Artwork Information

  • Title:

    Twachtman House, The

  • Artist:

    Twachtman, John Henry

  • Artist Bio:

    American, 1853–1902

  • Date:

    about 1890

  • Medium:

    Oil on wood panel

  • Dimensions:

    12 5/8 x 19 3/4 x 7/16 inches

  • Credit Line:

    Wichita Art Museum, John W. and Mildred L. Graves Collection

  • Object Number:

    1994.10

  • Display:

    Not Currently on Display


About the Artwork

Twachtman studied art in academies and art colony settings in France and Germany before settling down to the life of artist and teacher in New York in 1886. In the summer of 1889, in Newport, Twachtman taught what may have been the first plein-air painting class in the United States. After an introduction to the idyllic qualities of rural Connecticut through visits to the farm of fellow artist J. Alden Weir, Twachtman bought his own piece of rural paradise—17 acres on Round Hill Road outside of Greenwich, Connecticut—in 1890.

The paintings and pastels, which Twachtman produced on his farm during his “Connecticut years” are considered to be the artist’s finest works as well as the images most Impressionist in character. Once he had moved out to the farm, Twachtman conducted his own summer school at the nearby fishing village of Cos Cob. Fellow artists such as Theodore Robinson, J.A. Weir, and Childe Hassam also joined Twachtman at his Round Hill home and at Cos Cob for pointing out-of-doors. During the 1890s Twachtman emerged as one of the leading American exponents of Impressionism.

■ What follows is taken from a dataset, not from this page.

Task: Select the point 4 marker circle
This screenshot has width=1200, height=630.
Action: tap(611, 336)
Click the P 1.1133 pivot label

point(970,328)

Twachtman scholar Lisa Peters interprets Twachtman’s paintings of his house as testimony to the artist’s personal sense of serenity and comfort: he paints the house from a vantage point of a low hill behind the structure and looking down on it. One sees his garden, several paths crossing the landscape, and plenty of vegetation. The house seems to be snugly planted in a bed of lush greenery. The pastel colors, the blurred forms, and the textured brushwork convey the idea of the merging of architecture and landscape. It is as if organic harmony between man and nature had been achieved.